§ **RECORDS PROVIDED**:
= = =

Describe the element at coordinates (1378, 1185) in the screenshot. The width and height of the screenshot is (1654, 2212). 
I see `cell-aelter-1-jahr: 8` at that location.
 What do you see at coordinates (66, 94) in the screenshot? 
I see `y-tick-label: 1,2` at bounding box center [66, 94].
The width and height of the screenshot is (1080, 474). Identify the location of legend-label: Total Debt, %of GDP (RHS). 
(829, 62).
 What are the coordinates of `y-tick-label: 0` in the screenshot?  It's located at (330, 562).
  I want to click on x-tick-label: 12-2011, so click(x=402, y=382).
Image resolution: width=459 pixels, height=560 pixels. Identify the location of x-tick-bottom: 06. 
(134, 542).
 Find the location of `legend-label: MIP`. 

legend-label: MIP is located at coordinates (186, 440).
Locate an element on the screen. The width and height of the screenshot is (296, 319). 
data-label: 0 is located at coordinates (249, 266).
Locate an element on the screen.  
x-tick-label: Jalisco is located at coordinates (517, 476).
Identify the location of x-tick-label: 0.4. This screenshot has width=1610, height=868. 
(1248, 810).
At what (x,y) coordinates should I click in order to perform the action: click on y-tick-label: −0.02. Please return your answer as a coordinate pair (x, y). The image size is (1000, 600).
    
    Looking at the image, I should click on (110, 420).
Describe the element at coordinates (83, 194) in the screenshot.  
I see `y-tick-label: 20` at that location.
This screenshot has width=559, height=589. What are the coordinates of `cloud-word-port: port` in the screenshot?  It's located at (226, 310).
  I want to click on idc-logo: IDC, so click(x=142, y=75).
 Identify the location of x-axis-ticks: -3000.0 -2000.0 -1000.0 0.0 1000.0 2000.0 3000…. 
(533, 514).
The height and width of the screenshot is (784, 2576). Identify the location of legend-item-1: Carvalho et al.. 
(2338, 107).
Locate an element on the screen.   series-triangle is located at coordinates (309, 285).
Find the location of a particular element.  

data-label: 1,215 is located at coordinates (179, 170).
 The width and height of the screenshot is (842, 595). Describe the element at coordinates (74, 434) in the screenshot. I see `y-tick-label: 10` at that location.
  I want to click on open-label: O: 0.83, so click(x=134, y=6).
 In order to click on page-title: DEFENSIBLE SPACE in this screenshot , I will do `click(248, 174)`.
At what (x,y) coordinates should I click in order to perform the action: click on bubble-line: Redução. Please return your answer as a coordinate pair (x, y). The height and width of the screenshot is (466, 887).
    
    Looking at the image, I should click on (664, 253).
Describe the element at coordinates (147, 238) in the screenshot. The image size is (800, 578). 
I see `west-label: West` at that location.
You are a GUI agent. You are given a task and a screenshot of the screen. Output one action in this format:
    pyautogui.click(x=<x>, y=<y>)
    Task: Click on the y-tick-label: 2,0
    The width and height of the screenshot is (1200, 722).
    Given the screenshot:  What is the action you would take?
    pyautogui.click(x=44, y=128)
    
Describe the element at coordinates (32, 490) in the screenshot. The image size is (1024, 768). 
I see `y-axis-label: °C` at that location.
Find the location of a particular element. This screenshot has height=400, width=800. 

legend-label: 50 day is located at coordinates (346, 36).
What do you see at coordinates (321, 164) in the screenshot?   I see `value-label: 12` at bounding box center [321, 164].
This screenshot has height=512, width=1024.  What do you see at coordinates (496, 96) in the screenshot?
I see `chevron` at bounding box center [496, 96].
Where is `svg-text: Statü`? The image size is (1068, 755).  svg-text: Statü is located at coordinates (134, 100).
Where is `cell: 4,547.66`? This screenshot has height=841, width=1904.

= = =

§ **PROBLEM REQUIREMENTS**: Rewrite all of the data above as a numbered list with one line per item, and drop the blank lines.

§ **TASK SOLUTION**:
1. Describe the element at coordinates (1378, 1185) in the screenshot. The width and height of the screenshot is (1654, 2212). 
2. I see `cell-aelter-1-jahr: 8` at that location.
3.  What do you see at coordinates (66, 94) in the screenshot? 
4. I see `y-tick-label: 1,2` at bounding box center [66, 94].
5. The width and height of the screenshot is (1080, 474). Identify the location of legend-label: Total Debt, %of GDP (RHS). 
6. (829, 62).
7.  What are the coordinates of `y-tick-label: 0` in the screenshot?  It's located at (330, 562).
8.   I want to click on x-tick-label: 12-2011, so click(x=402, y=382).
9. Image resolution: width=459 pixels, height=560 pixels. Identify the location of x-tick-bottom: 06. 
10. (134, 542).
11.  Find the location of `legend-label: MIP`. 
12. legend-label: MIP is located at coordinates (186, 440).
13. Locate an element on the screen. The width and height of the screenshot is (296, 319). 
14. data-label: 0 is located at coordinates (249, 266).
15. Locate an element on the screen.  
16. x-tick-label: Jalisco is located at coordinates (517, 476).
17. Identify the location of x-tick-label: 0.4. This screenshot has width=1610, height=868. 
18. (1248, 810).
19. At what (x,y) coordinates should I click in order to perform the action: click on y-tick-label: −0.02. Please return your answer as a coordinate pair (x, y). The image size is (1000, 600).
20.     Looking at the image, I should click on (110, 420).
21. Describe the element at coordinates (83, 194) in the screenshot.  
22. I see `y-tick-label: 20` at that location.
23. This screenshot has width=559, height=589. What are the coordinates of `cloud-word-port: port` in the screenshot?  It's located at (226, 310).
24.   I want to click on idc-logo: IDC, so click(x=142, y=75).
25.  Identify the location of x-axis-ticks: -3000.0 -2000.0 -1000.0 0.0 1000.0 2000.0 3000…. 
26. (533, 514).
27. The height and width of the screenshot is (784, 2576). Identify the location of legend-item-1: Carvalho et al.. 
28. (2338, 107).
29. Locate an element on the screen.   series-triangle is located at coordinates (309, 285).
30. Find the location of a particular element.  
31. data-label: 1,215 is located at coordinates (179, 170).
32.  The width and height of the screenshot is (842, 595). Describe the element at coordinates (74, 434) in the screenshot. I see `y-tick-label: 10` at that location.
33.   I want to click on open-label: O: 0.83, so click(x=134, y=6).
34.  In order to click on page-title: DEFENSIBLE SPACE in this screenshot , I will do `click(248, 174)`.
35. At what (x,y) coordinates should I click in order to perform the action: click on bubble-line: Redução. Please return your answer as a coordinate pair (x, y). The height and width of the screenshot is (466, 887).
36.     Looking at the image, I should click on (664, 253).
37. Describe the element at coordinates (147, 238) in the screenshot. The image size is (800, 578). 
38. I see `west-label: West` at that location.
39. You are a GUI agent. You are given a task and a screenshot of the screen. Output one action in this format:
40.     pyautogui.click(x=<x>, y=<y>)
41.     Task: Click on the y-tick-label: 2,0
42.     The width and height of the screenshot is (1200, 722).
43.     Given the screenshot:  What is the action you would take?
44.     pyautogui.click(x=44, y=128)
45. Describe the element at coordinates (32, 490) in the screenshot. The image size is (1024, 768). 
46. I see `y-axis-label: °C` at that location.
47. Find the location of a particular element. This screenshot has height=400, width=800. 
48. legend-label: 50 day is located at coordinates (346, 36).
49. What do you see at coordinates (321, 164) in the screenshot?   I see `value-label: 12` at bounding box center [321, 164].
50. This screenshot has height=512, width=1024.  What do you see at coordinates (496, 96) in the screenshot?
51. I see `chevron` at bounding box center [496, 96].
52. Where is `svg-text: Statü`? The image size is (1068, 755).  svg-text: Statü is located at coordinates (134, 100).
53. Where is `cell: 4,547.66`? This screenshot has height=841, width=1904.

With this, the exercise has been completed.